Out-of-Time-Order Correlation Functions for Unitary Minimal Models

TL;DR

The paper analytically evaluates Out-of-Time-Order Correlators (OTOC) and Normal-Order Correlators (NOC) in 2D unitary minimal models across the full time range, using conformal symmetry and the Coulomb gas formalism. It shows that early-time dynamics are governed by WV OPEs with fractional-power corrections, while late-time dynamics are governed by WW/OPEs with monodromy tied to the modular S-matrix, revealing no large-N time-scale separation.
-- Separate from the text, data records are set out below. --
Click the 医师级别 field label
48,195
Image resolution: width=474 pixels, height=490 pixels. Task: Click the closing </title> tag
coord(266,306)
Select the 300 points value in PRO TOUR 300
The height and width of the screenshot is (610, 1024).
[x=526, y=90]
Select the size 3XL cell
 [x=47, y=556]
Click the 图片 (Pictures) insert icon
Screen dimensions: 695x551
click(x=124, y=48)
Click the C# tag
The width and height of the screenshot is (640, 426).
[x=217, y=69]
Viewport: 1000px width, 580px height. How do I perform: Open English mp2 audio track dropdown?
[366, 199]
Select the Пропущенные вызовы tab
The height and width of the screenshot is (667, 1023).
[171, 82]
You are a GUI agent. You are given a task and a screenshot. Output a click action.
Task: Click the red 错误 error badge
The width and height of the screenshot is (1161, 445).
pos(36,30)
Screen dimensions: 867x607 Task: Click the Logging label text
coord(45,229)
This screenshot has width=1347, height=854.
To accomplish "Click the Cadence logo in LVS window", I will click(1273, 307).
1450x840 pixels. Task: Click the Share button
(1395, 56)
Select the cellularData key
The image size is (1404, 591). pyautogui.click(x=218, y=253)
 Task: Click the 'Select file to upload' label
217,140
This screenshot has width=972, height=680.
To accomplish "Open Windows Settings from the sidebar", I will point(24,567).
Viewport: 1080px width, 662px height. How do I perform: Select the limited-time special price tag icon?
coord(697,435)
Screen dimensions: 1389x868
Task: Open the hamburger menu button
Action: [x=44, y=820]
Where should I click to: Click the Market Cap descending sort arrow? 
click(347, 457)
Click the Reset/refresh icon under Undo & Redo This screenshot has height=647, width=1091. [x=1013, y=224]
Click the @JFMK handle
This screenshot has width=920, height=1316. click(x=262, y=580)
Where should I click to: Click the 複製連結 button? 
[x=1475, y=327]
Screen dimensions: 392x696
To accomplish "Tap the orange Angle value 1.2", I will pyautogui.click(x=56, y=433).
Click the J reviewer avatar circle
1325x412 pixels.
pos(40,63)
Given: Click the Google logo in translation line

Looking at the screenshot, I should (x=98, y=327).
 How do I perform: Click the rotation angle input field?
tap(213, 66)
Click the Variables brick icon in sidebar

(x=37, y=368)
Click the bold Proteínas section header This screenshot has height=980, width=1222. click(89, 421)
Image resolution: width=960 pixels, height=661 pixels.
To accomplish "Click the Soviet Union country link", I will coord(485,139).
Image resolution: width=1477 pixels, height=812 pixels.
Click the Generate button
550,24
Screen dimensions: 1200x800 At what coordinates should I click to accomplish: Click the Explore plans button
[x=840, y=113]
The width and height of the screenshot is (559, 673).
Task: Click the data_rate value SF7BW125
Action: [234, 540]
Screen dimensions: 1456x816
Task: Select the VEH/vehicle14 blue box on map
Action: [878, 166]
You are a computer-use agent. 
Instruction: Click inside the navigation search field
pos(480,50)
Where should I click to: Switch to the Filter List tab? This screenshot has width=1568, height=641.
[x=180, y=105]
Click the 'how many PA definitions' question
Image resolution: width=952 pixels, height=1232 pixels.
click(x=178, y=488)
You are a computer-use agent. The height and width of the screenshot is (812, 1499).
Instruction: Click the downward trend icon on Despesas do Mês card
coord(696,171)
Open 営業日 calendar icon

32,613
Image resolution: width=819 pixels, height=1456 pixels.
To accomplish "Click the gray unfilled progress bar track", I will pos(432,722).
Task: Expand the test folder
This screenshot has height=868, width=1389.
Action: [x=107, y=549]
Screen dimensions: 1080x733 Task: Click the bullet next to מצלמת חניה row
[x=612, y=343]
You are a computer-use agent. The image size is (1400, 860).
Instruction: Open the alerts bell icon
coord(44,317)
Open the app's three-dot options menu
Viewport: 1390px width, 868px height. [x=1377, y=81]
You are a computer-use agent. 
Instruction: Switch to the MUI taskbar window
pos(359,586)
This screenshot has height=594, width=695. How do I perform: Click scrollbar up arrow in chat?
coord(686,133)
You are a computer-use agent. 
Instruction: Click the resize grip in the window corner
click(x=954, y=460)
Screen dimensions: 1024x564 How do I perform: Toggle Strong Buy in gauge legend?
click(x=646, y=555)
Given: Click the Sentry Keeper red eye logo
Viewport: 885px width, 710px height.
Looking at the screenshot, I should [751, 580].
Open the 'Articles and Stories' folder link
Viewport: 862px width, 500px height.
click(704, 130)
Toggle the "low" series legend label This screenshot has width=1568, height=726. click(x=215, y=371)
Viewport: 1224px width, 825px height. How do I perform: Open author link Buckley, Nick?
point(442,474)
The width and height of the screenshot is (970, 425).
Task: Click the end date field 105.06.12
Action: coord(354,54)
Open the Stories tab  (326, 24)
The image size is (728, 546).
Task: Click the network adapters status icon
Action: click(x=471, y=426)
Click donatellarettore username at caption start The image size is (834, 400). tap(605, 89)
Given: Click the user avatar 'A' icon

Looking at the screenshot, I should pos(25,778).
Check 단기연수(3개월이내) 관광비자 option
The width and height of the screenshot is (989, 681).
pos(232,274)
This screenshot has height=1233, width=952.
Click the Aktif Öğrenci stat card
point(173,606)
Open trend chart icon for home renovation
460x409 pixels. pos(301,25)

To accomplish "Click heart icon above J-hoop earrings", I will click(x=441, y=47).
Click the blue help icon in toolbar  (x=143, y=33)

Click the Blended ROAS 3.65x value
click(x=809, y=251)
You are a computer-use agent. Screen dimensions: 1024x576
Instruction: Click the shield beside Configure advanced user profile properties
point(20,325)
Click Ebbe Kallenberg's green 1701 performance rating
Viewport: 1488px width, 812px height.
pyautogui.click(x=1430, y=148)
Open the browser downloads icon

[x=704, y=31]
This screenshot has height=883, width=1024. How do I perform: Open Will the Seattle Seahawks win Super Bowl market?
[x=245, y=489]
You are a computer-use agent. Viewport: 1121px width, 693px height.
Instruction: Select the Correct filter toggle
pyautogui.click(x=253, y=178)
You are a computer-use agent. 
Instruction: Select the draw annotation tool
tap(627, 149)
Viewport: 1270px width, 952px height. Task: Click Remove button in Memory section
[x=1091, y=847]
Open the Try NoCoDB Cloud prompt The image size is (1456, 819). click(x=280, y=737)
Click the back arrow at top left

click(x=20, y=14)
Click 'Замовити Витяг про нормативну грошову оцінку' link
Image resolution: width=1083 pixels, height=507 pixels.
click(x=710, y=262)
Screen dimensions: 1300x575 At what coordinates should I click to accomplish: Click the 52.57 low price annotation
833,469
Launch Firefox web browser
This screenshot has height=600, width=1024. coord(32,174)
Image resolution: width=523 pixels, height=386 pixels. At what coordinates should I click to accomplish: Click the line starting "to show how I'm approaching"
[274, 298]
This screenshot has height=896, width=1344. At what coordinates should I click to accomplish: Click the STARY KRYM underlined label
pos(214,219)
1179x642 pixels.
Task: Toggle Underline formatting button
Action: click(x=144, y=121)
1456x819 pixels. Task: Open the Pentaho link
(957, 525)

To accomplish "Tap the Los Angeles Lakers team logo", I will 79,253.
The authors provide explicit calculations for specific operator choices, illustrate how the OTOC/NOC ratio f(t) encodes scrambling strength, and demonstrate how the late-time plateau connects to modular data, with the scrambling weakening as the central charge approaches the free-boson limit. The results extend to rational CFTs and illuminate the braid/monodromy structure underlying information spreading in strongly interacting 1+1D systems.

Abstract

We analytically study the Out-of-Time-Order Correlation functions (OTOC) for two spatially separated primary operators in two-dimensional unitary minimal models. Besides giving general arguments using the conformal symmetry, we also use the Coulomb gas formalism to explicitly calculate the OTOC across the full time regime. In contrast to large-$N$ chaotic systems, these models do not display a separation of time scales, due to the lack of a large parameter. We find that the physics at early times ($0<t-x\llβ$) and late times ($t-x\ggβ$) are controlled by different OPE channels, which are related to each other via the braiding matrix. The normalized OTOC obeys a power-law decay with a fractional power at early times and approaches a generically nonzero value in an exponential way at late times. The late time value is related to the modular $S$-matrix and is in agreement with earlier calculations. All of the results above are readily generalized to rational conformal field theories.

Figures (7)

• Figure 1: Trajectories of $\overline z_\text{OTOC}$ and $\overline z_\text{NOC}$ when the real time $t$ increases from $0$ to a large enough value. $\overline z_\text{OTOC}$ has a non-trivial winding around $\overline z=1$ while $\overline z_\text{NOC}$ doesn't. We choose $\beta=2\pi$ and $\epsilon=0.1$ to make this effect clear to see on the plot.
• Figure 2: Normal-order correlator for $W=V=\phi_{1,2}$ in different minimal models. We choose $x=1$, $\beta=2\pi$ and $\epsilon=0.0001$. The red line is constant $1$, plotted for convenience. $C_2(t)$ diverges at $t=x$, which is the light cone singularity. Because we drop the prefactor, $C_2(t)$ approaches $1$, i.e., the equilibrium value.
• Figure 3: OTOCs and NOC for $W=V=\phi_{1,2}$. (a) OTOC for $M(5,4)$. (b) OTOC for different different models labeled by their central charges. We choose $x=1$, $\beta=2\pi$ and $\epsilon=0.0001$. The red line is constant $1$, plotted for convenience.
• Figure 4: Ratio between OTOC and NOC for $W=V=\phi_{1,2}$ and different central charges. We choose $x=1$, $\beta=2\pi$ and $\epsilon=0.0001$.
• Figure 5: Fitting of the early-time and late-time behavior of the ratio $f(t)$. (a) Early-time behavior. The slope of the fitting curve is $1.25$, which is close to $2(h_{1,3}-h_{1,1})=1.2$. (b) Late-time behavior. The slope of the fitting curve is $0.60$, which is close to $h_{1,3}=0.6$. We choose $x=1$, $\beta=2\pi$ and $\epsilon=0.0001$.